San Diego Trolley and bus station

12th & Imperial Transit Center is a San Diego Trolley station in downtown San Diego, California. It is on the ground floor of the James R. Mills Building, an office tower located directly south of the intersection of 12th and Imperial Avenues in the East Village neighborhood of the city. It also serves the high-density residential developments that surround the stop, and is one of two stations from which Petco Park can be reached (the other being Gaslamp Quarter station). The station has historically been used as a major transfer point between the various trolley lines and is the only station that is directly served by all major lines.

== Service ==
=== San Diego Trolley ===
The Blue Line and the Orange Line are served by the station's island transfer platforms, and the two lines split just south of this station to serve South Bay and East County, respectively. To the north, both lines run parallel to each other through downtown on Park Boulevard and turn west at City College to run along C Street towards UTC Transit Center and Courthouse station, respectively. The Silver Line uses the platform directly adjacent to the 1255 Imperial Avenue building, as the start of its clockwise circular route around downtown San Diego.

The Bayside Terminal platform of the 12th & Imperial station marks the western terminus of the Green Line, which, upon departing from the station, goes through Gaslamp Quarter, Convention Center and Seaport Village stations to Santa Fe Depot, then on to Old Town Transit Center and its destination at Santee Town Center station.

This station was renovated in two stages during the Trolley Renewal Project: in summer 2011 for the Bayside Terminal platform, and from late October 2012 until June 2013 for the main station platforms.

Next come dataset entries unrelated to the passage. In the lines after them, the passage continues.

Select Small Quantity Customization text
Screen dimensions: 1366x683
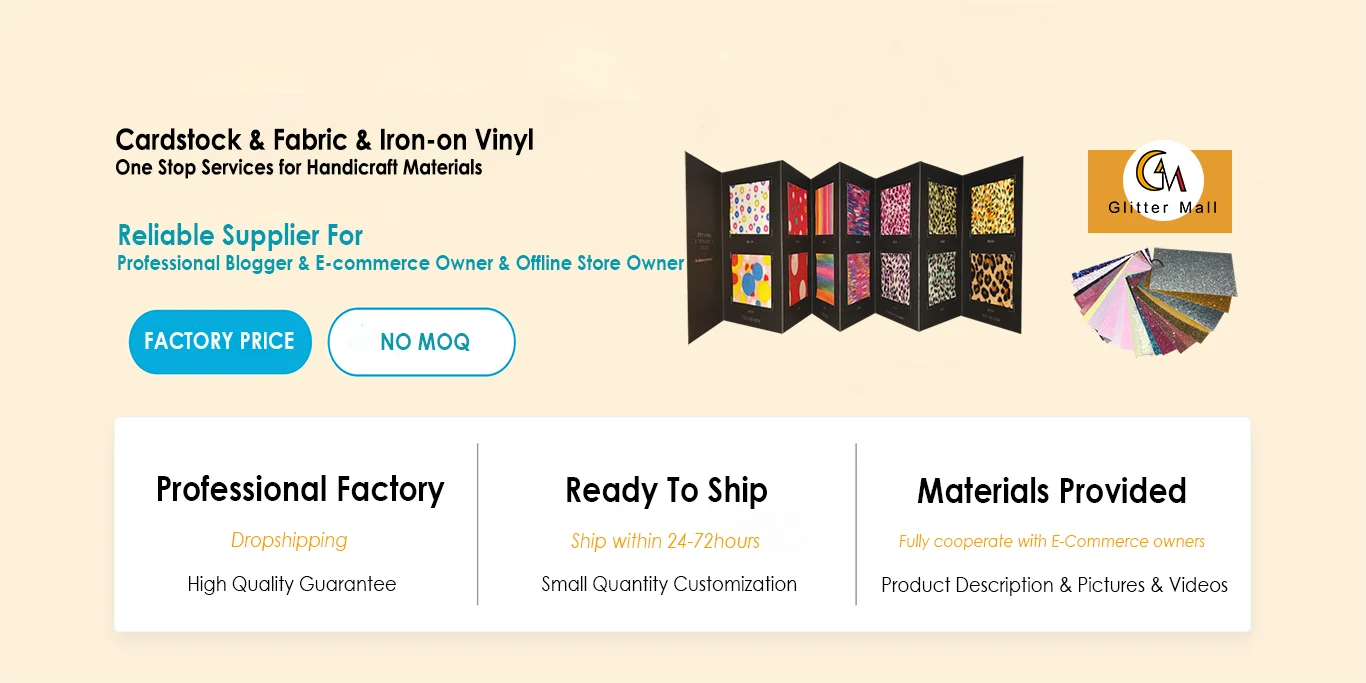coord(669,584)
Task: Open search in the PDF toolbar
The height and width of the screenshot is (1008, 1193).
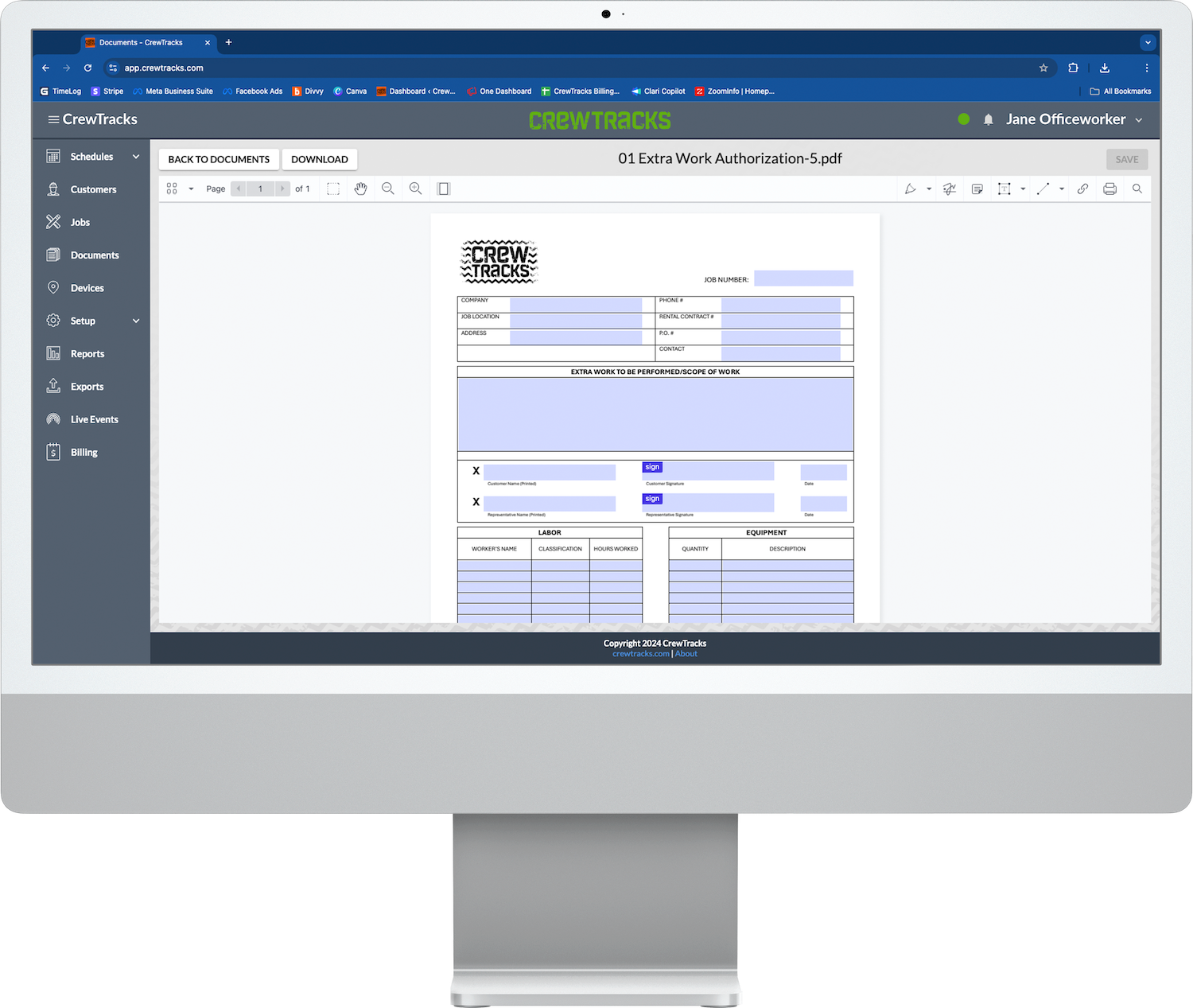Action: pyautogui.click(x=1137, y=189)
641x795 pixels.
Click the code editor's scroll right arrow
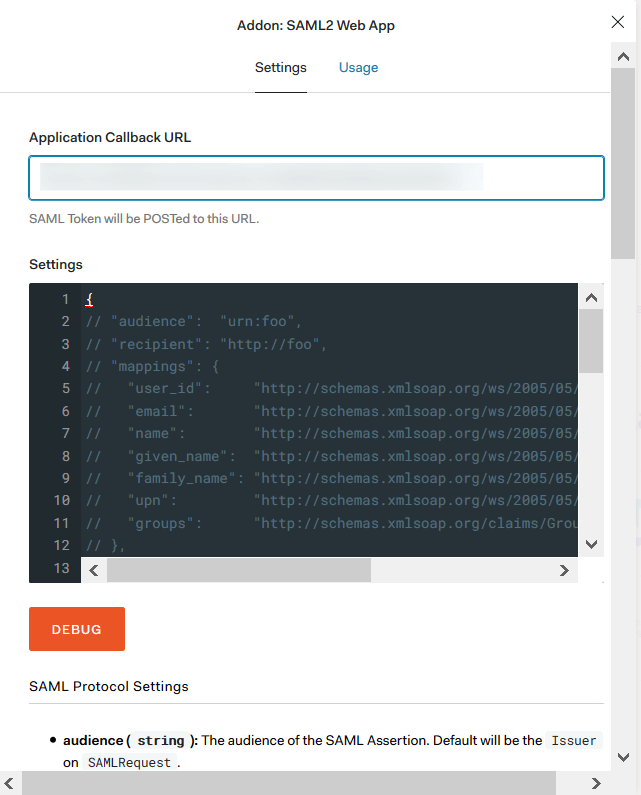point(564,570)
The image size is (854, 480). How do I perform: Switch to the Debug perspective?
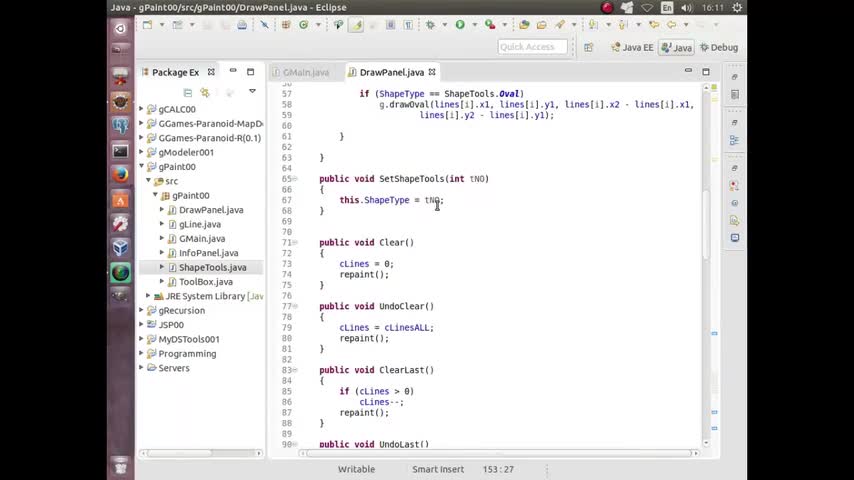pos(718,47)
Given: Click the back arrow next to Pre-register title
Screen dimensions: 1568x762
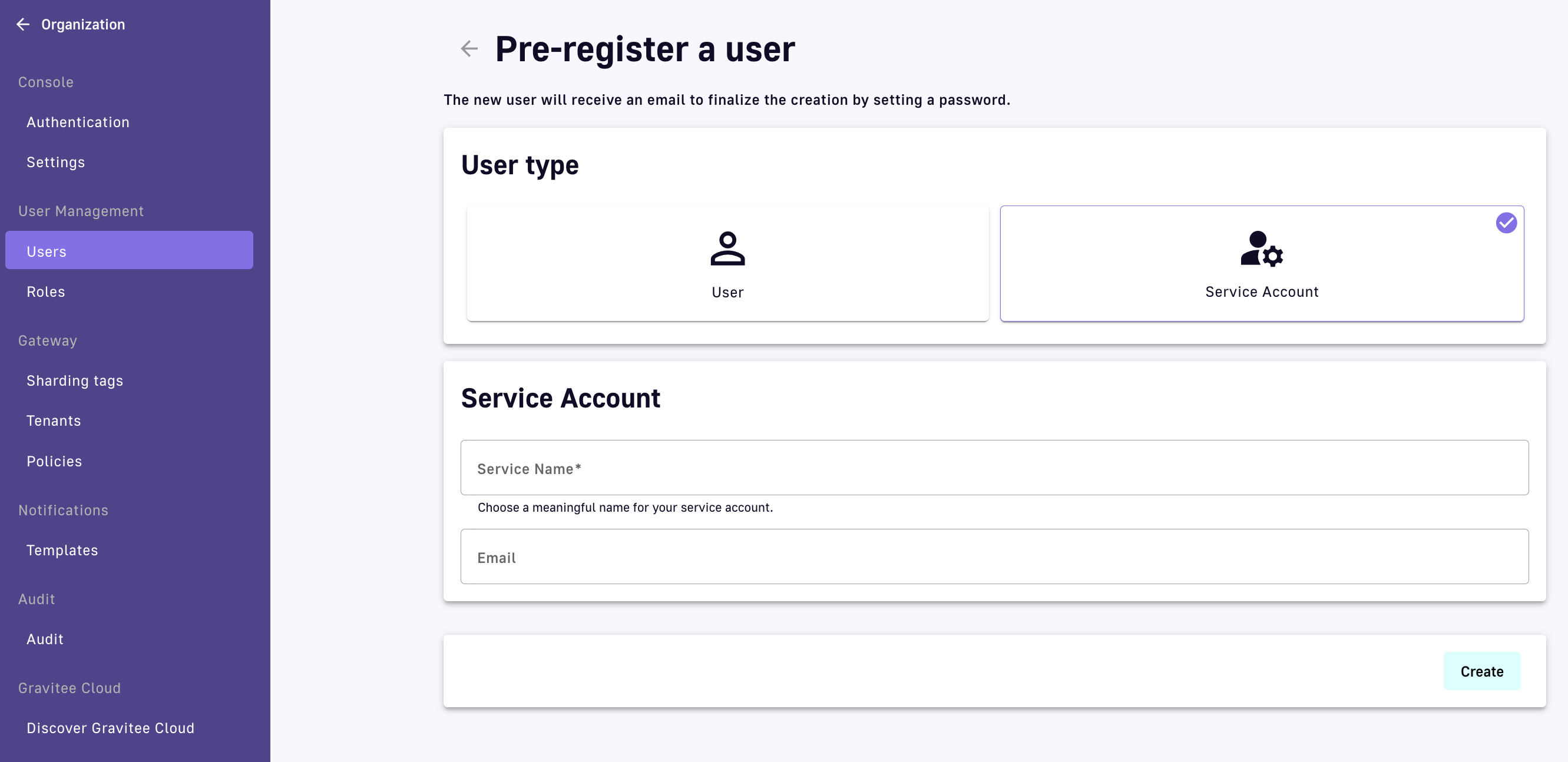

Prior to September 2, 2012, Orange Line trolleys used to loop around downtown San Diego to terminate at the Bayside Terminal platform of this station until a system redesign rerouted the western terminus of the line to Santa Fe Depot and extended the Green Line's terminus from Old Town Transit Center to the Bayside Terminal.

=== Bus service ===
San Diego MTS bus routes , , , and also stop at the 12th & Imperial Transit Center. The bus bays are located to the east of the northbound Blue/Orange line transfer platform, on the west side of National Avenue.

== Location ==
The 12th & Imperial Transit Center is built into the James R. Mills Building, a 10-story office tower that houses the headquarters of the San Diego Metropolitan Transit System and is located directly adjacent to the San Diego Trolley maintenance yard.

It is also located approximately two blocks east of Petco Park and just south of the San Diego Central Library.